• **To do**
- 1) Answer these from the Thanksgiving post, one line each:
(a) Until what hour was the writer's dad in the ER on Thanksgiving night three years ago?
(b) How long after the holidays did he have open heart surgery?
(c) At what time does the writer's ED voice say the writer should be running?
- 2) Please write out everything in the Thanksgiving post from "I am so thankful for" down to "thankful for life.".

• **Excerpted passage**
──────────────────────────────

Thanksgiving~ Turkey Day~ They day the Pilgrims and Indians celebrated for the bounty the Lord had provided for them. The day people eat themselves into a food coma. The day I watch the Macy's day parade and see the Rockefeller Rockets performing and think...if only I looked like that...instead of the giant turkey float....and then hold an intense grudge on them and their mankind. The ONE day that I kinda wish I could erase from the Holiday Hall of Fame. For those of you who knows me, you know why.
Three years ago on Thanksgiving night, my dad had a heart episode that sent him to the ER on Thanksgiving night until 4 am. Then to open heart surgery he went two months later after the holidays. Two years ago, our neighbor had a heart issue that landed him in the ER and us watching their two boys. Last Thanksgiving, I was so deep into my eating disorder it is embarrassing. I came home from school ragged, ran in feet of snow at 6 am despite a dislocated knee injury I had exacerbated since September, pretended all was fine and then on Thanksgiving night got slightly way MORE than tipsy in front of my dad and brothers after our first thanksgiving without my mom there. I spent the night sitting on the coach regretting how sick I felt and barely remember somehow shoveling off our driveway before slipping into bed and sleeping off all the regret. Only to awake in the morning and begin the vicious cycle again. A long string of scarring Thanksgivings are haunting me to say the least. Holidays are hard for me. Not only because now I am dealing with a broken family and all that entails, but my Eating Disorder likes to rear its ugly head in a big and bad way. For many, the holidays are a time to indulge with no real mental capacity going into it. For me, the voices already in my head telling me what a cow I am scream even louder. Plus, the fiasco's and memories that are associated with this holiday and me are not pleasant.
That is why this year I VOW it will be different. After going to treatment not long after the holidays last year, I am so thankful to be here with my family (regardless of how screwed up we are). I am thankful for all the faithful people I have praying for me-family and friends. This year has been challenging to say the least. OK. It has been excruciating. But it is through the hard times that we grow, through the challenges that we realize, well at least I am not where I was last year at this time. Or better yet, dead. I can barely wrap my head around it. I think I am invincible. Nothing could stop me. Or could it? I shutter to think of the possibility that one thing could have ended it all if it had continued- and that was myself. A slow suicide…
Thanksgiving is tomorrow. Inside I feel the anxiety and torment spinning. However, I want this year to be different. I am different. I have tools. I have the power. ED does not. My ED voice is still loud. Right now I hear it screaming at how lazy I am, how I SHOULD be running at 6am and blah blah blah. But it takes greater strength to do recovery. I could choose the “easy” out. Or I could choose recovery. Choose to turn my back on those voices and use strength to NOT do what I think I should…which turns out is waaaaay harder for me than just following my addiction. Crap.
I am so thankful for a God who forgives me, though I still have not come to forgive myself. For parents who have stood by me, who have watched me falter, yet have given me the time, space, and capacity to get back up and start over. For friends who are always there despite how closed off I allow myself to be. Tomorrow night I will just be thankful if we make it through in one peace. I will try to take the focus off the food. I will be thankful for life.

──────────────────────────────

• **Raw data**

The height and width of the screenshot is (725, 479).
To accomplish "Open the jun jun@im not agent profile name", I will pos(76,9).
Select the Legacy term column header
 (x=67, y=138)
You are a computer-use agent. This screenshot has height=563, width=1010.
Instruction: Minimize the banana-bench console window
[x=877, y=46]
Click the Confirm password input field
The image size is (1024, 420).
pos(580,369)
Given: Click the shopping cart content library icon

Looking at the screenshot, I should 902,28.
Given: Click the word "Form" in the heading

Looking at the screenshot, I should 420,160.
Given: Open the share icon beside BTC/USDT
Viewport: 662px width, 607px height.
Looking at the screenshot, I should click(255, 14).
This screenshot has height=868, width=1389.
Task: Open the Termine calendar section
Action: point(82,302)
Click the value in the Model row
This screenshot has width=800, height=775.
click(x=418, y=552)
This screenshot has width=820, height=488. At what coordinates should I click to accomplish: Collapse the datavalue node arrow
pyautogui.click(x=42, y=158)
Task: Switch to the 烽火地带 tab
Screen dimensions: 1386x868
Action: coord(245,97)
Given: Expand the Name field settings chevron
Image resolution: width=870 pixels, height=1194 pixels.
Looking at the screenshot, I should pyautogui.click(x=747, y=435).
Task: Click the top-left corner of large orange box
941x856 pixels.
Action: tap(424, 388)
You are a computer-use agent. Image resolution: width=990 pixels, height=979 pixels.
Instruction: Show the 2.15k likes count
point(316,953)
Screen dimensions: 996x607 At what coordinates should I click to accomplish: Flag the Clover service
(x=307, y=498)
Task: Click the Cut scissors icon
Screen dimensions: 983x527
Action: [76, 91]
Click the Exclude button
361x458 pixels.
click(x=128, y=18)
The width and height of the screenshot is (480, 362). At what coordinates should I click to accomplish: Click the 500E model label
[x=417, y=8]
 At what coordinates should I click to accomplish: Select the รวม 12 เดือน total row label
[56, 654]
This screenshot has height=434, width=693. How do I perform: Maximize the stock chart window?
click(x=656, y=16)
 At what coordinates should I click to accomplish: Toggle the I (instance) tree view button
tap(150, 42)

──────────────────────────────

• **Answers by item**
- 1)
(a) Until 4 am.
(b) Two months later.
(c) At 6am.

- 2)
I am so thankful for a God who forgives me, though I still have not come to forgive myself. For parents who have stood by me, who have watched me falter, yet have given me the time, space, and capacity to get back up and start over. For friends who are always there despite how closed off I allow myself to be. Tomorrow night I will just be thankful if we make it through in one peace. I will try to take the focus off the food. I will be thankful for life.